2. The nucleic acid according to claim 1, wherein the monoclonal anti-idiotype antibody comprises a variable heavy chain having the amino acid sequence of SEQ ID NO:

16.

3. The nucleic acid according to claim 1, wherein the monoclonal anti-idiotype antibody comprises a variable light chain having the amino acid sequence of SEQ ID NO:

17.

4. The nucleic acid according to claim 1, wherein the monoclonal anti-idiotype antibody is IgG.

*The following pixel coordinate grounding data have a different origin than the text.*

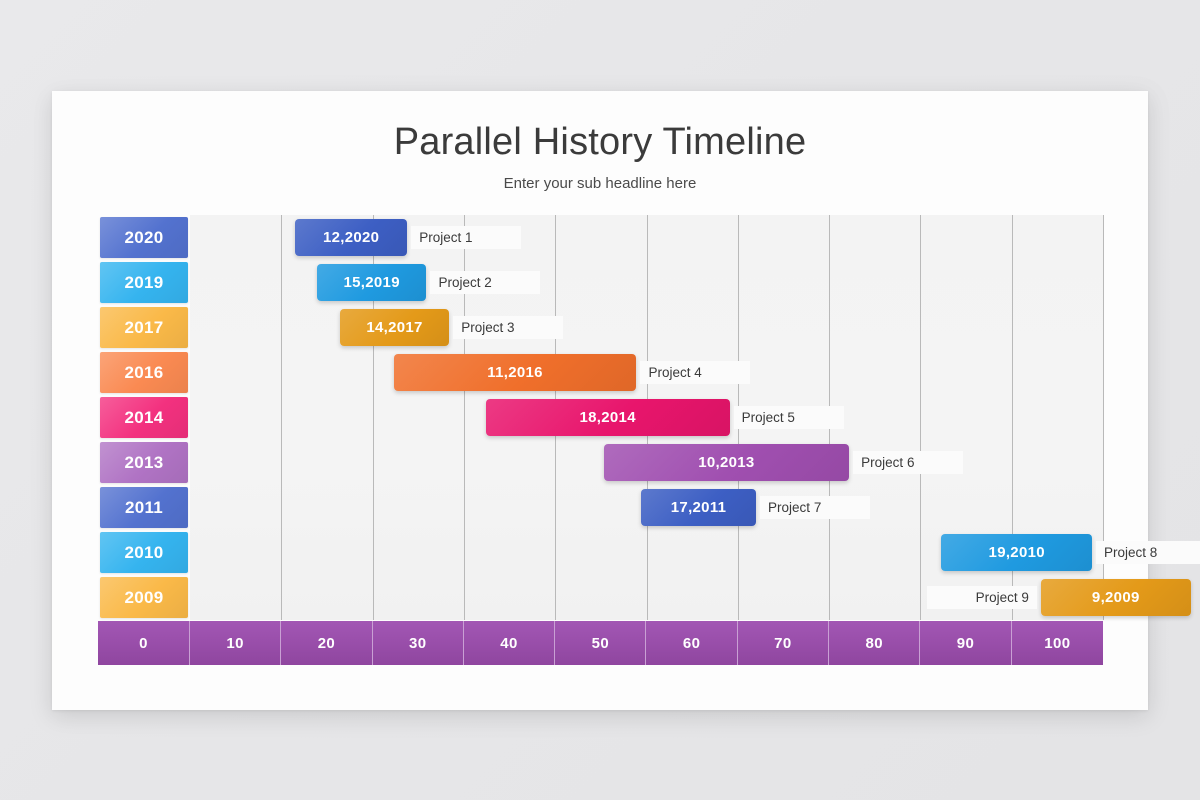 The height and width of the screenshot is (800, 1200). I want to click on year-label-2010: 2010, so click(144, 552).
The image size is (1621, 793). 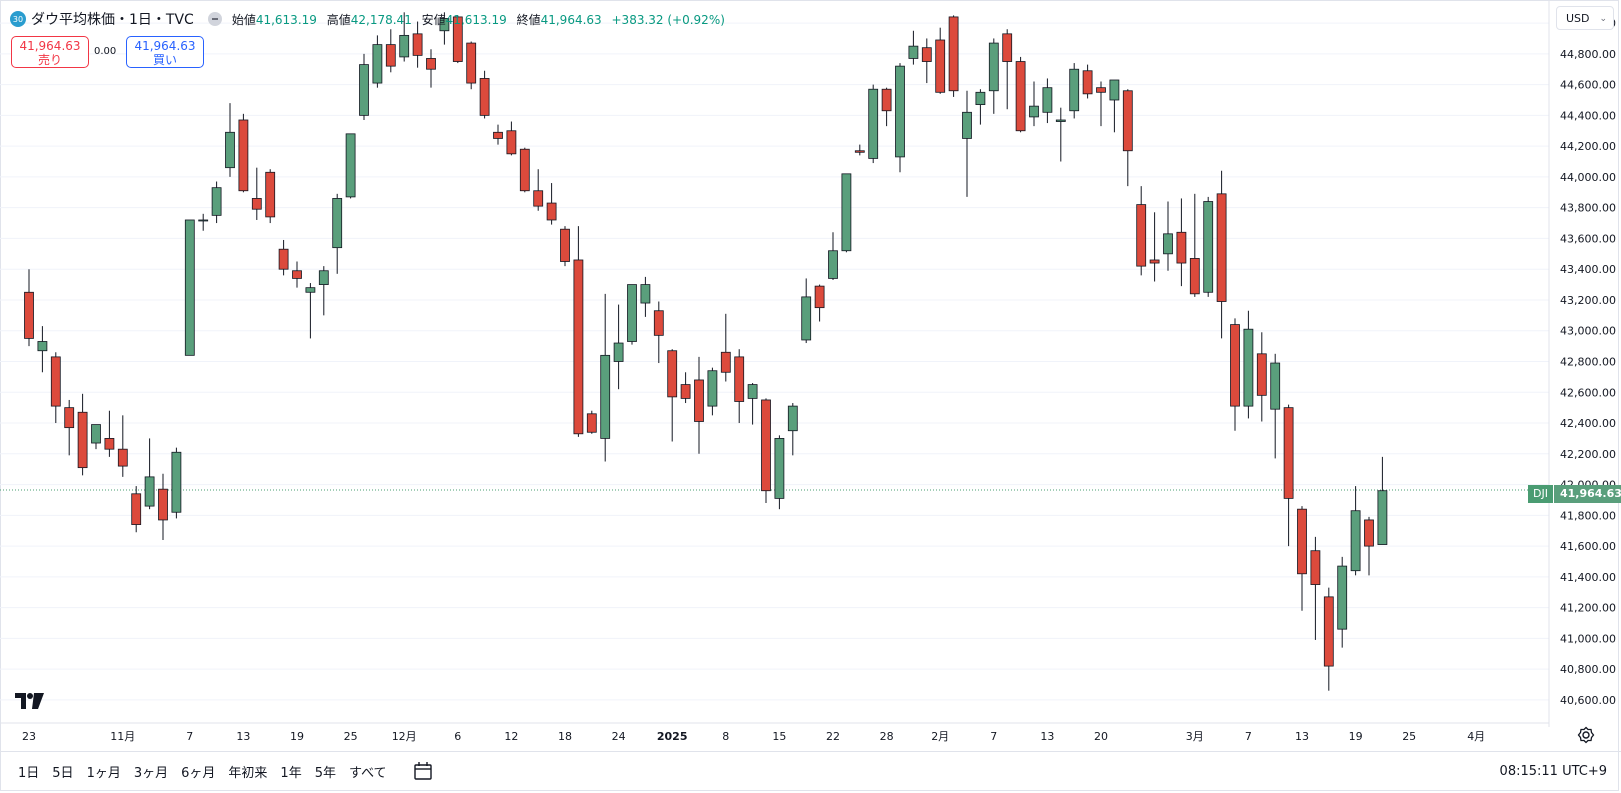 What do you see at coordinates (30, 701) in the screenshot?
I see `tradingview-logo-icon` at bounding box center [30, 701].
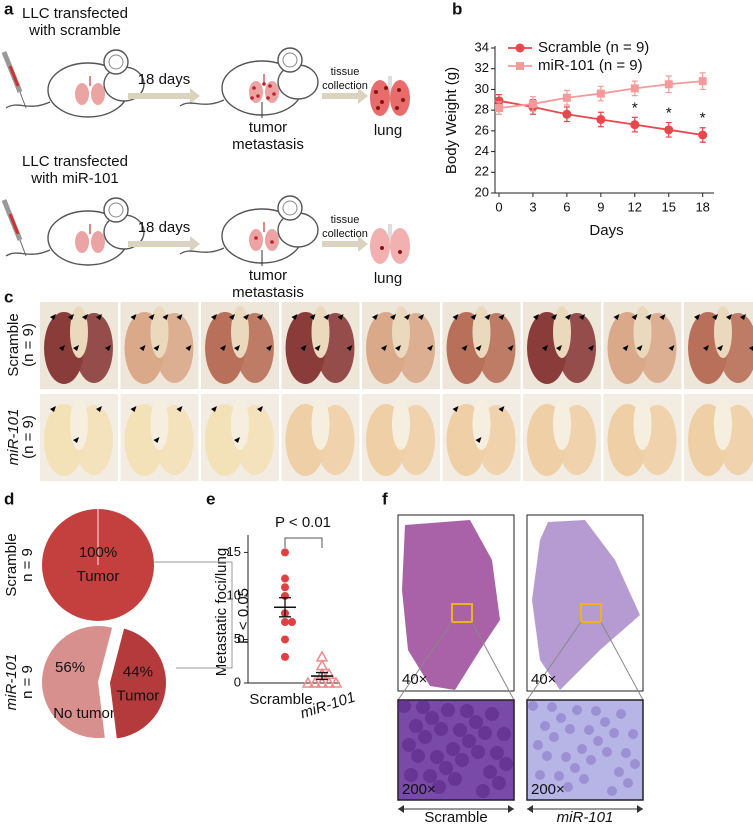 The image size is (753, 825). Describe the element at coordinates (414, 680) in the screenshot. I see `magnification: 40×` at that location.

5. The nucleic acid according to claim 1, wherein the monoclonal anti-idiotype antibody is IgM.

6. The nucleic acid according to claim 1, wherein the nucleic acid encoding VH includes the sequence of sequence number 4.

7. The nucleic acid according to claim 6, wherein the nucleic acid encodes a heavy chain containing the sequence of sequence number 26.

8. The nucleic acid according to claim 1, wherein the nucleic acid encoding VL includes the sequence of sequence number 5.

9. The nucleic acid according to claim 8, wherein the nucleic acid encoding VL consists of the sequence of sequence number 5.

10. The nucleic acid according to claim 1, wherein the nucleic acid encodes a light chain containing the sequence of sequence number 27.

11. The nucleic acid according to claim 6, further comprising a nucleic acid encoding a VL containing the sequence of sequence number 5.

12. The nucleic acid according to claim 11, wherein the nucleic acid encodes a heavy chain containing the sequence of sequence number 26, and the nucleic acid encodes a light chain containing the sequence of sequence number 27.